--- Document ---
© 2015 Javi Zam / DaMen
The Sultanate of Oman has historically been dependent on its limited oil resources, but recently there has been a deliberate policy emphasis on diversifying the Sultanate’s income generating options by developing non-oil sectors like tourism, minerals etc. The Gulf Mining Group has focussed its capabilities on developing the vast mineral resources of the country and is working seriously to emerge as a leading player in Oman’s mineral-based businesses. In just ten years Gulf Mining has expanded to include 900 employees in 12 countries and continues to look for more opportunites. The Gulf Mining Group has been selected to receive the BID Quality Crown Award for 2015.
One of the minerals found in abundance in Oman is marble. For centuries, human beings have appreciated its warmth and durability for carved art as well as for floors and other building materials. Gulf Mining offers various colors of marble from its state-of-the-art marble processing plant at Buraimi, Oman. The Group produces unpolished and polished slabs as well as polished tiles in different popular sizes. The company is currently exploiting three marble stone quarries in the country with plans to open more, and has a current capacity of 55,000 m2/month.
By importing the latest marble processing equipment from Italy, Gulf Mining is able to offer its customers world class products. The company supplements its domestic offerings with material imported from all over the world, so that customers may have the widest range of choices. The BID Committee was impressed by the fact that marble products from Gulf Mining are shipped everywhere, from Persian Gulf Coast countries to China, Southeast Asia, India, the U.S. and Europe. The company points out that this is because of strict quality control guidelines in selection, extracting and processing. Cutting, polishing and packing operations are also subject to stringent protocols to ensure customer satisfaction. Marble from Gulf Mining has been installed in both interior and exterior spaces in residential and commercial buildings, shopping malls, and hotels. Had the company been around five hundred years ago, it wouldn’t be surprising to see Omani marble from Gulf Mining adorning the cathedrals, palaces and museums of the great European capitals. Maybe even the works of the Renaissance masters like Michelangelo and Donatello.
Michaelangelo’s David, a Masterpiece in Marble
“When all was finished, it cannot be denied that this work has carried off the palm from all other statues, modern or ancient, Greek or Latin; no other artwork is equal to it in any respect, with such just proportion, beauty and excellence did Michelagnolo finish it.”
It was 1504 when one of the great masterpieces of Renaissance art was unveiled in Florence amid a huge amount of fanfare. The statue had already travelled around the city for four days, creating a circus atmosphere for Michaelangelo’s David, his magnum opus. The improbable history of how the David came into being is almost as fascinating as the work itself.
--- Record set ---
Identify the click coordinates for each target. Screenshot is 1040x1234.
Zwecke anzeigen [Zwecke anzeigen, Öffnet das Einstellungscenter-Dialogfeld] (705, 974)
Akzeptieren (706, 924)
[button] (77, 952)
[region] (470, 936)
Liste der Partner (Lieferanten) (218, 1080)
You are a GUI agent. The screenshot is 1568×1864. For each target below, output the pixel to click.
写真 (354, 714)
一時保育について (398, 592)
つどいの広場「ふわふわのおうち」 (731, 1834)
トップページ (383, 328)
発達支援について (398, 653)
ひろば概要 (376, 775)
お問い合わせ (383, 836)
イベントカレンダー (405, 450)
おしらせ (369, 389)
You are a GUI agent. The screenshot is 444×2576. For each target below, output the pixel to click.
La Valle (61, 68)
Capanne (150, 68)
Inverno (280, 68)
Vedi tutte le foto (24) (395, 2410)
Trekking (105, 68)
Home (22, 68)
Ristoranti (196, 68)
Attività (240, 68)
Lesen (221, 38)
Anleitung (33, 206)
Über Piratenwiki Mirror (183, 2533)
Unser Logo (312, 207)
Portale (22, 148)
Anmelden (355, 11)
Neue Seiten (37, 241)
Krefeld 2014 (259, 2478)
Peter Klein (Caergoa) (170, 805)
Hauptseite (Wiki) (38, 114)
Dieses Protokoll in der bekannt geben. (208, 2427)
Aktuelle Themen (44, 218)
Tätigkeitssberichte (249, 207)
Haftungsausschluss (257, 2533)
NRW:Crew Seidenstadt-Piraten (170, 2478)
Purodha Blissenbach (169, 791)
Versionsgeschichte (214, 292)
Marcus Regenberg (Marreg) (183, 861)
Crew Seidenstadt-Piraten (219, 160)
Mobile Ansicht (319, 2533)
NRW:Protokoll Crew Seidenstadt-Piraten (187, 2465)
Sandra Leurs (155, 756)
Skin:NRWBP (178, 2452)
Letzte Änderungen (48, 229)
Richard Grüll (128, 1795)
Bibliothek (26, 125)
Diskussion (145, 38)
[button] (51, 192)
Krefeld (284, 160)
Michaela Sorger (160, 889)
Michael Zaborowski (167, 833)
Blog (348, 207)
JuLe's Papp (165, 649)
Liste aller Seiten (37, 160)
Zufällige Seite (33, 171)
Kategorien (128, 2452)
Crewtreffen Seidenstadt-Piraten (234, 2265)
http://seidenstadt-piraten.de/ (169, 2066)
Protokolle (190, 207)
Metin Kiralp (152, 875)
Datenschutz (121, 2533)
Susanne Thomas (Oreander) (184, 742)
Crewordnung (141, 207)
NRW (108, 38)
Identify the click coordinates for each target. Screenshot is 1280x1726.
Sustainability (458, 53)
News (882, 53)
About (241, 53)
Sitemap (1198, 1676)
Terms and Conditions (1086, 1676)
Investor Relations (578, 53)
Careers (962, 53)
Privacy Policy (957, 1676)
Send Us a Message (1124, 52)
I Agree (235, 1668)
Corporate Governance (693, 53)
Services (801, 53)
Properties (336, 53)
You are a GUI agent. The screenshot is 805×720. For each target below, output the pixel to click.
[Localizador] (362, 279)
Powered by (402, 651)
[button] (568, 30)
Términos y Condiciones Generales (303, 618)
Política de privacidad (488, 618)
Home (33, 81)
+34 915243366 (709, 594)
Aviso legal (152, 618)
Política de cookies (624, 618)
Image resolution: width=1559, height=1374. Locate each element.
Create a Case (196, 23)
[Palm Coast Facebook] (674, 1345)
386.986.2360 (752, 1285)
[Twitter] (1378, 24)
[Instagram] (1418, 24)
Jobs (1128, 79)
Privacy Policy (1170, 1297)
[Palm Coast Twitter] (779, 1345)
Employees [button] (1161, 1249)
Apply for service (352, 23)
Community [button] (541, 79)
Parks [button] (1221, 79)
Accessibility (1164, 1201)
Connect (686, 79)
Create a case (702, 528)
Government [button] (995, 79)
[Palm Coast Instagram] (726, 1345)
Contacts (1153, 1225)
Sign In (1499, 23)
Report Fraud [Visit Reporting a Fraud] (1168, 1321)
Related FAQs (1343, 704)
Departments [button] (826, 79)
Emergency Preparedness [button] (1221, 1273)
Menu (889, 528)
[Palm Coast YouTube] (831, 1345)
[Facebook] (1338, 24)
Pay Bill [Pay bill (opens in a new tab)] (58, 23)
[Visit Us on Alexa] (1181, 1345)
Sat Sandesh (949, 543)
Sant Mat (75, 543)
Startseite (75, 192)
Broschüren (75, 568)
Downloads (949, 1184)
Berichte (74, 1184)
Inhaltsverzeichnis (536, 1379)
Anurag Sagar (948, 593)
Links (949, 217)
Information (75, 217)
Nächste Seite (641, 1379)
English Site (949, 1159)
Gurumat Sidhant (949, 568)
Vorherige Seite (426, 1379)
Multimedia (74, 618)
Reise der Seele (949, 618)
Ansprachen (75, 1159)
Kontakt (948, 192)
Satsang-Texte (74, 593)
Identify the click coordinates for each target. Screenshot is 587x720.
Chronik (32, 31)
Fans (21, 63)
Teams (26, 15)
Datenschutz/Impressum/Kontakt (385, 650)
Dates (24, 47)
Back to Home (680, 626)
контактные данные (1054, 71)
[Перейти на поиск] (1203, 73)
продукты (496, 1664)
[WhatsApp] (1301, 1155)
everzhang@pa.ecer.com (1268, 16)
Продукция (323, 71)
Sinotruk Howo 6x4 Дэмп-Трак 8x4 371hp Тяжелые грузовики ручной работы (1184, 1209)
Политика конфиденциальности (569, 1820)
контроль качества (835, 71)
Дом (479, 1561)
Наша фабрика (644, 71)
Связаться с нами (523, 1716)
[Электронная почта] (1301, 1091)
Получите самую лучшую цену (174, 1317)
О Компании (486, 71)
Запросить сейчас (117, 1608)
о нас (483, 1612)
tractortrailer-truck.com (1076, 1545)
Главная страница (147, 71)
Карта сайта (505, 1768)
---
> _What you will do_
Reproduce everything in the article on Gulf Mining from "Michaelangelo’s David, a" down to "the work itself.", swapping "fanfare" for "celebration". The items have no connection to the article on Gulf Mining.

> _Worked solution_
Michaelangelo’s David, a Masterpiece in Marble
“When all was finished, it cannot be denied that this work has carried off the palm from all other statues, modern or ancient, Greek or Latin; no other artwork is equal to it in any respect, with such just proportion, beauty and excellence did Michelagnolo finish it.”
It was 1504 when one of the great masterpieces of Renaissance art was unveiled in Florence amid a huge amount of celebration. The statue had already travelled around the city for four days, creating a circus atmosphere for Michaelangelo’s David, his magnum opus. The improbable history of how the David came into being is almost as fascinating as the work itself.